The findings of this study should be seen in light of its limitations. All patients that gave informed consent before treatment initiation received the digital CSQ-8 at treatment termination. However, we cannot rule out the risk of selection bias. For example, patients dropping out may be less inclined to fill out questionnaires at treatment termination and may therefore be underrepresented in our sample, or patients who were more satisfied with their treatment may be more prone to completing the questionnaire. This may also explain the skewness and potential ceiling effects observed in our data. Further research should thus investigate if there are patient or treatment course characteristics that are systematically associated with not answering satisfaction measures. Also, as measuring satisfaction at the end of treatment might be vulnerable to bias, more studies where satisfaction is measured at multiple time points during treatment are needed. This is necessary to further assess the psychometric properties of the Norwegian CSQ-8 by making investigations of test-retest reliability and sensitivity to change possible.

Although mean age was assumed to be representative of the Norwegian outpatient population in community mental health care centers [59], our sample was fairly young (mean age 29.9 years) and generalization to less digitally literate populations should be done with caution (e.g., a geriatric population).

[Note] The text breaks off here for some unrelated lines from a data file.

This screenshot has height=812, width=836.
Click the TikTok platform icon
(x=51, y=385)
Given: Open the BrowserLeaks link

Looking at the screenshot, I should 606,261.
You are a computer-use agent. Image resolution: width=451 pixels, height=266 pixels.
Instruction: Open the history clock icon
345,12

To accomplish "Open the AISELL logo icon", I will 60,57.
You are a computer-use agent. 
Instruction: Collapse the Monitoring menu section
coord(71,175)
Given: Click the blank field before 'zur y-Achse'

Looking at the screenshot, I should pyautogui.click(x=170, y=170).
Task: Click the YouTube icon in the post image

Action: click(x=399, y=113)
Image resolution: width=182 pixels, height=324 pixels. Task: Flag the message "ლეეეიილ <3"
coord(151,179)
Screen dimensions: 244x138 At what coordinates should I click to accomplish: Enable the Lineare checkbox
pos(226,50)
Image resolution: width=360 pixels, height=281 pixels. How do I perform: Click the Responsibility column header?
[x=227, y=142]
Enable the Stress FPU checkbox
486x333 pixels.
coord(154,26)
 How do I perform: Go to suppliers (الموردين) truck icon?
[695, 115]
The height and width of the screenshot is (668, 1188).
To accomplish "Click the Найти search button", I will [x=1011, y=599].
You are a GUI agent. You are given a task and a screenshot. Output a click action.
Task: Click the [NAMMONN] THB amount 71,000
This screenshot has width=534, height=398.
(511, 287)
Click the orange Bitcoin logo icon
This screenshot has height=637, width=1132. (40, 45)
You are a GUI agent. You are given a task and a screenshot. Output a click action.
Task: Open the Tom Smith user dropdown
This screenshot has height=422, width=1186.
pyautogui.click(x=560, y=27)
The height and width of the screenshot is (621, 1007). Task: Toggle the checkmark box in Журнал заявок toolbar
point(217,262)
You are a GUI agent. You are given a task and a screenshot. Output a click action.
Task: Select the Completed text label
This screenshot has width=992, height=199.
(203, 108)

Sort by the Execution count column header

Despite its weaknesses, the strengths of the study should also be highlighted. First, data were collected in a large and appropriate sample of the target population, with an ‘observation to variables’ ratio of 42:1. Second, this study differs from previous validation studies in that it primarily evaluates the digital administration of the CSQ-8 in a clinical setting. Third, adding two open questions to the CSQ-8 is a novelty. This study suggests that a substantial number of patients answer these questions, which in turn can enrich the description of patient experiences if future researchers or clinicians wish to capture more idiosyncratic aspects of patients’ experiences or want more specific feedback on possible improvements in mental health settings. Even though qualitative analysis of open questions is outside the scope of this study, we hope these findings can guide future research which should aim to further explore the utility of such answers alongside aggregated satisfaction scores.

Conclusion

This study aimed to test the psychometric properties of a digital Norwegian version of the CSQ-8, a measure of patients’ overall satisfaction with treatment. The reported data shows for the first time that the digital Norwegian version of the CSQ-8 demonstrates good psychometric properties, and is comparable to the original English version, and other validated translations. The Norwegian CSQ-8 has excellent internal consistency and a robust unidimensional structure. Potential ceiling effects and sensitivity to change require more research. Specifically, future research designs should focus on measuring patient satisfaction at multiple time points. Despite these limitations, we argue that this study indicates that the digital CSQ-8 is an acceptable and feasible measure of treatment satisfaction in Norwegian outpatient populations in adult mental healthcare.